The punctum temporis in all these acts (namely, those of New Zealand, New South Wales, Australia, Tasmania, Victoria and Western Australia) is in substance at any time prior to the issuing of the certificate of title. It is manifest that the Massachusetts act followed these acts on that point, and that no change was intended in adopting the entry of the final decree in place of the issuing of the certificate of title. The entry of the final decree is the decisive act; if a final decree is entered, the certificate of title issues as of course. Since that is so, and since the *178certificate of title is a transcription of the final decree, it was more accurate, if one of the two was to fix the time when the right to withdraw should come to an end, to adopt the decree and not the issuing of the certificate.

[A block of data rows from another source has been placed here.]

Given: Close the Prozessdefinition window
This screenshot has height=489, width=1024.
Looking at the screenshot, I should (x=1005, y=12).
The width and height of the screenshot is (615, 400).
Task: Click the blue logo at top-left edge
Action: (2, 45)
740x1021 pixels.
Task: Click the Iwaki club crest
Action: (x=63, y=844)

The view taken of an application for registration and confirmation of title (or, as it is more felicitously termed in the Australian act, an application to bring land within the operation of the act) which led to an absolute right of withdrawal before final decree or its equivalent, the issuing of a certificate of title, appears tosbe this : Such an application is not, primarily at any rate, the beginning of a controversy between party and party. If such an application is filed, a controversy may and in many cases will result. But the primary object of such an application is to get a certificate of title to the petitioner’s land which has the attributes in substance, for practical purposes, of a certificate of title to a share in the capital stock of a corporation. And, treating the application as an application to bring the locus within the new system, if, at any time before the land has been brought within the operation of it, the petitioner changes his mind and on the whole concludes that he prefers to leave his title as it was before the Torrens system was adopted, he shall be at liberty to do so.

To conclude, we are of opinion that under R. L. c. 128, § 86, the petitioner had the right to withdraw when he filed his withdrawal on June 19,1907, and the petition in question and all proceedings growing out of it were thereby terminated, provided the petitioner complied with such order as might be made by the court in imposing terms upon the petitioner in this connection. In the case at bar the petition had not been finally withdrawn then because the petitioner had not then and has not yet complied with terms fixed by the Land Court. But on the filing of the withdrawal the right to proceed was suspended until the terms had been fixed and the time had come for the plaintiff to comply or not comply with them. It follows that the action of the Superior Court in directing the exceptions to be overruled unless entered in this court was void.

We are of opinion also that the court was right in ruling that it had no “ power to impose as terms of a withdrawal a requirement that the petitioner should waive his exceptions or prosecute *179them to final determination, so that in case the exceptions were overruled the existence of a public landing could be established by the order allowing the withdrawal.” If that could be done, the petitioner would not have the right to withdraw his petition.

Further, we are of opinion that in imposing terms the court is not restricted to taxable costs, but may for example require the petitioner to pay all the expenses of the defendants in the matter.

The entries must be

The first hill of exceptions dismissed.

Exceptions in the second and third hills of exceptions sustained.

Exceptions in the fourth hill of exceptions overruled.